> [TRY IT]: Could you reproduce the lines below from the one with "You are a computer-use agent. Viewport: 755px" through the one with "Screen dimensions: 758x557"? Keep both ends and add nothing.
*** Begin section ***
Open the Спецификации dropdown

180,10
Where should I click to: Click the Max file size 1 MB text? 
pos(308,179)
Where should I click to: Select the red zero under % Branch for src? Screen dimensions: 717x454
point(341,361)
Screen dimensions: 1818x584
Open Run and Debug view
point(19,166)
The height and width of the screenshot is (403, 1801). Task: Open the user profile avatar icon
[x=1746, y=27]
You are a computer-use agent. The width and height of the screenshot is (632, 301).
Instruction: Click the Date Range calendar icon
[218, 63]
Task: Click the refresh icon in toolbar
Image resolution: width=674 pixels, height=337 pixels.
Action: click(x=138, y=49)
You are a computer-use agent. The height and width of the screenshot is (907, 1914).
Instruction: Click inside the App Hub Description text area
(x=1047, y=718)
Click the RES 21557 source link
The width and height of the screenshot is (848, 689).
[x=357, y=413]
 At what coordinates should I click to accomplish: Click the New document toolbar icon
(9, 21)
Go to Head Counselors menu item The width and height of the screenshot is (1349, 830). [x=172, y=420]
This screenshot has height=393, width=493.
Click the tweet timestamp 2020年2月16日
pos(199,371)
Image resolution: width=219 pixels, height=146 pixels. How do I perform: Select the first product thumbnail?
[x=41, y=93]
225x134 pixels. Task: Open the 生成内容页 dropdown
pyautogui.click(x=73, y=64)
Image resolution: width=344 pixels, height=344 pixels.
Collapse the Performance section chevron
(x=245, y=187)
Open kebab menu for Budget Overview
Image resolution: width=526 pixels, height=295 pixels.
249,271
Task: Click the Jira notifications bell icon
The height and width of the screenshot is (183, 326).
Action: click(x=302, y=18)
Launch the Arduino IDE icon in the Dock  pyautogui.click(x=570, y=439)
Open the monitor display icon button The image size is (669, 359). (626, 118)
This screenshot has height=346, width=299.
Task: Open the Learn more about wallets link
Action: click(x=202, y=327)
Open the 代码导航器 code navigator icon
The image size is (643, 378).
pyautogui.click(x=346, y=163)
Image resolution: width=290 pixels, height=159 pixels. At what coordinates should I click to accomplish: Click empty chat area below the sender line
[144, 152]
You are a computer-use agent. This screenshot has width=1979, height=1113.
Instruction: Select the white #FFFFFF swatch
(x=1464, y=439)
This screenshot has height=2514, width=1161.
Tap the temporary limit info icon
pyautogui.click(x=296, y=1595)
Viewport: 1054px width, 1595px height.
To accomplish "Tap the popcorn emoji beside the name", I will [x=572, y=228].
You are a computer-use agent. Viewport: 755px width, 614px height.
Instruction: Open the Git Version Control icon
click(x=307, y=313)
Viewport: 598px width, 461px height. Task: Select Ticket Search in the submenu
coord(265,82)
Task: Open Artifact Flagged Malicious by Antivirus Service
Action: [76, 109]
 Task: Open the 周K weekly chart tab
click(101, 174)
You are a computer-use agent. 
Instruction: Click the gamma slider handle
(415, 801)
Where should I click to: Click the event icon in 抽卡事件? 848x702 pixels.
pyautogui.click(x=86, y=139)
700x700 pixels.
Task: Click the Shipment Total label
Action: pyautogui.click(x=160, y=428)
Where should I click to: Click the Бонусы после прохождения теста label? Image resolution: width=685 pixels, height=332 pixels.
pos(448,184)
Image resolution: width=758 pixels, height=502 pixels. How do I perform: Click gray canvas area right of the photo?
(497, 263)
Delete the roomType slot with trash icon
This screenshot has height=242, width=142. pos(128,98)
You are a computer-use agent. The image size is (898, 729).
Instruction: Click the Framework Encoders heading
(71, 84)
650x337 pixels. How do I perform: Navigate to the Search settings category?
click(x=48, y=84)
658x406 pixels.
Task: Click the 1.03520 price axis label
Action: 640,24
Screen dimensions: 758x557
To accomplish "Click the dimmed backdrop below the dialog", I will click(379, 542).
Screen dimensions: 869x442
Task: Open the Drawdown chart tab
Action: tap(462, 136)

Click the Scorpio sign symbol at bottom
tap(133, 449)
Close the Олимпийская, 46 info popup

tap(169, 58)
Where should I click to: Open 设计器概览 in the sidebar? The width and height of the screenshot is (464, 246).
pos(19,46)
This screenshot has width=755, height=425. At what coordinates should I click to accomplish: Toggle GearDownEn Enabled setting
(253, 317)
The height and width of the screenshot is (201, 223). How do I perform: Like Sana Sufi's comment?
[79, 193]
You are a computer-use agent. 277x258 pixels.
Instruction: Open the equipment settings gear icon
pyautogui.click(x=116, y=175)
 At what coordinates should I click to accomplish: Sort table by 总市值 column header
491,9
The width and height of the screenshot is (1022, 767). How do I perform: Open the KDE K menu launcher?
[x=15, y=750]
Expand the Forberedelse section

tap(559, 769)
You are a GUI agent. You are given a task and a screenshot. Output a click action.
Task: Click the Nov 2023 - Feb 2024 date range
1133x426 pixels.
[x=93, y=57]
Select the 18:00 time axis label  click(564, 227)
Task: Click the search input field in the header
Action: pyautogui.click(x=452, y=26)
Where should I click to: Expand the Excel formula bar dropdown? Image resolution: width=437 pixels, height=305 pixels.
*** End section ***
> [SOLUTION TO THIS EXERCISE]:
You are a computer-use agent. Viewport: 755px width, 614px height.
Instruction: Open the Git Version Control icon
click(x=307, y=313)
Viewport: 598px width, 461px height. Task: Select Ticket Search in the submenu
coord(265,82)
Task: Open Artifact Flagged Malicious by Antivirus Service
Action: [76, 109]
 Task: Open the 周K weekly chart tab
click(101, 174)
You are a computer-use agent. 
Instruction: Click the gamma slider handle
(415, 801)
Where should I click to: Click the event icon in 抽卡事件? 848x702 pixels.
pyautogui.click(x=86, y=139)
700x700 pixels.
Task: Click the Shipment Total label
Action: pyautogui.click(x=160, y=428)
Where should I click to: Click the Бонусы после прохождения теста label? Image resolution: width=685 pixels, height=332 pixels.
pos(448,184)
Image resolution: width=758 pixels, height=502 pixels. How do I perform: Click gray canvas area right of the photo?
(497, 263)
Delete the roomType slot with trash icon
This screenshot has height=242, width=142. pos(128,98)
You are a computer-use agent. The image size is (898, 729).
Instruction: Click the Framework Encoders heading
(71, 84)
650x337 pixels. How do I perform: Navigate to the Search settings category?
click(x=48, y=84)
658x406 pixels.
Task: Click the 1.03520 price axis label
Action: 640,24
Screen dimensions: 758x557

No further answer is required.